For Christmas 2012 Good Shepherd-Protea has published a collection of forty carols, old and new. We enjoy singing carols, mostly to well-known and greatly loved tunes. Some of them we can sing without even looking at the words. But words are important. At Christmas time they carry the message of joy to the world, of the promise of peace and goodwill. They remind us of the deepest reason we have to ‘be merry’ and to ‘set sorrow aside’ (2). And it is the message the words carry that is a major reason for the tunes to be gladsome, even jolly. (Each number in brackets refers to the number of the carol in the collection.)
Merry has become a particularly light-hearted word for happy, cheerful, jovial and the like. Many of our carols go back some years and we hear that the bells are ringing ‘ding, dong, merrily on high’ (13); and encouragement is given thus: ‘God rest ye merry, gentlemen’ (14). But before we start to think that Christmas is merely a ‘festive season’ – as today’s fashion increasingly emphasises – remember that joy, though akin to mirth, is something deeper: ‘Rejoice and be merry in songs and in mirth’ (31), because Christmas is the season of Christ’s birth. One carol sings of ‘Joy to the world! The Lord is come’ (22); another hails the ‘joyful day’, the ‘blessed day’ (25); and in another there are ‘sweet hymns of joy’ (26). But perhaps best of all for us, we ‘sing for joy, O Africa. Jabulani Africa’ (20).
Many, probably most, of the carols speak of the angels singing the glad tidings of great joy. Luke chapter 2 tells us that first a single angel appeared to the shepherds: ‘Don’t be afraid.’ And they were told the good news, the euangelos, the godspell: ‘Christ is born in Bethlehem’ (15). And suddenly a great army of heaven’s angels appeared singing praises to God. They are called a ‘mighty throng’ (40) and ‘Heavenly hosts sing “Alleluia” ’ (33). Christina Rossetti goes into detail: ‘Angels and archangels may have gathered there; cherubim and seraphim thronged the air.’ (16)
Many carols set the Christmas scene in in a stable, ‘a draughty stable with an open door’ (8). It’s called ‘a lowly cattle shed’ (30), and it could even have been an open courtyard attached to the inn. All Luke tells us is that the baby Jesus was wrapped in swaddling clothes and laid in a manger because there was no room for them in the inn. But it’s fair enough to picture a ‘stable’. The carols populate the stable further. The ‘beasts of the stall’ (7) are mentioned: ‘horses and asses’ and ‘an ox-manger’ (2); ‘ox and ass before him bow’ (10); and ‘the cattle are lowing; the baby awakes’ (4). And, quaintly but probably, there were a cat and a mouse (28), though their harmonious relationship is scarcely credible!

:: Collected data ::
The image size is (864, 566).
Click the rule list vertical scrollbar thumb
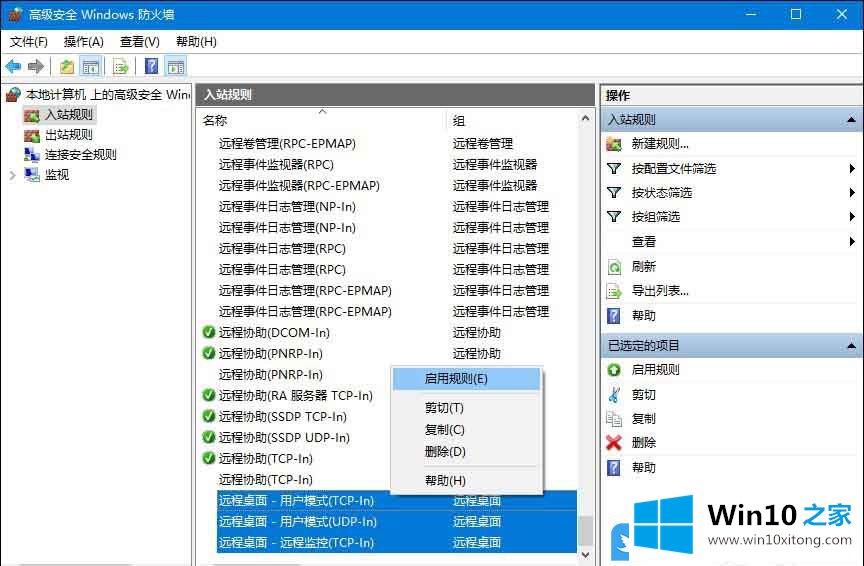pyautogui.click(x=586, y=529)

:: Aim A ::
In the passage about Christmas carols, how many carols are in the collection Good Shepherd-Protea published for Christmas 2012?
:: Aim B ::
Summarize the passage about Christmas carols in two sentences.
:: Aim C ::
Proceed with the passage about Christmas carols from where it stops.

:: Result A ::
Forty.

:: Result B ::
For Christmas 2012 Good Shepherd-Protea published a collection of forty carols, and the words of carols carry a message of joy deeper than mere festive merriment. Many carols tell of the angels singing the glad tidings, and they set the scene in a stable filled with animals such as an ox, an ass, and even a cat and a mouse.

:: Result C ::
Even in South Africa we have become used to the idea that Christmas is a winter-time story. We read: ‘the cold of Bethl’hem’s winter’ and ‘the shepherds’ frozen fields’ (5); and most widely known:
‘In the bleak midwinter, frosty wind made moan,
Earth stood hard as iron, water like a stone,
Snow had fallen, snow on snow, snow on snow…’(16).
That’s pretty cold. Good King Wenceslas experienced snow, cruel frost, and bitter weather as part of winter’s rage (17), but he was King of Bohemia in Central Europe, not far from the Alps!
There is no utter certainty or agreement about the exact day or year of Christ’s birth, but that does not affect the essence of the Christmas story and its significance. The idea is, however, fascinating enough for us to have looked at the weather forecast for Jerusalem for 8-12 December 2012. The highest daytime temperature was 17 degrees C and the lowest at night 8 degrees. Both cloud and sun were predicted. In the carols we do hear that ‘all is calm, all is bright’ (33), that ‘stars are brightly shining’ (26); and that the angel song ‘came upon the midnight clear’ (19). But so much in the gospel story – and in legend for that matter – is also symbolic. Note particularly that the good news comes ‘while shepherds watched their flocks by night’ (40); that ‘all out of darkness we have light’ (34); and our prayer is ‘Dawn on our darkness and lend us thine aid’ (7).
In Matthew chapter 2 we read that ‘wise men from the east’, led by a star, came to Jerusalem. They enquired of the sinister King Herod: ‘Where is he that is born King of the Jews?’ Herod called his priests and scholars and on their evidence taken from the prophecies of old sent them to Bethlehem. They found Jesus, fell down and worshipped him, presented their gifts and, being warned of God in a dream went home another way, leaving Herod to vent his fury later with what is called the Slaughter of the Innocents.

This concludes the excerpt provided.